(Beginning of Recorded information)

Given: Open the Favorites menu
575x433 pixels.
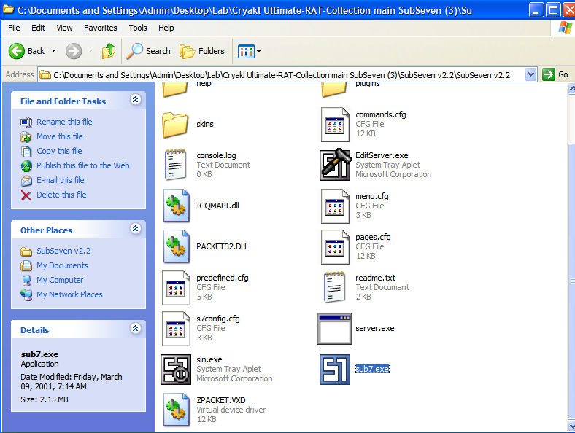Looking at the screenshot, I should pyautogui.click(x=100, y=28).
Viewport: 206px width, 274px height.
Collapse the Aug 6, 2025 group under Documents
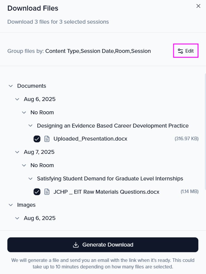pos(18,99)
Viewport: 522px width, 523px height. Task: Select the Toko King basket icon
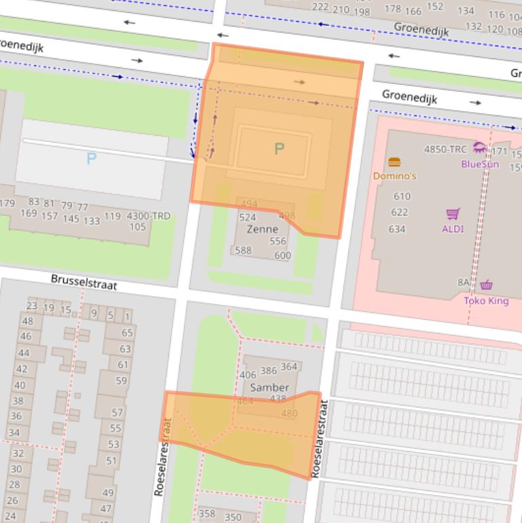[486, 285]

(End of Recorded information)

Leaving the pictures aside, repeat the data above exactly.

** Answer section **
Given: Open the Favorites menu
575x433 pixels.
Looking at the screenshot, I should pyautogui.click(x=100, y=28).
Viewport: 206px width, 274px height.
Collapse the Aug 6, 2025 group under Documents
pos(18,99)
Viewport: 522px width, 523px height. Task: Select the Toko King basket icon
[486, 285]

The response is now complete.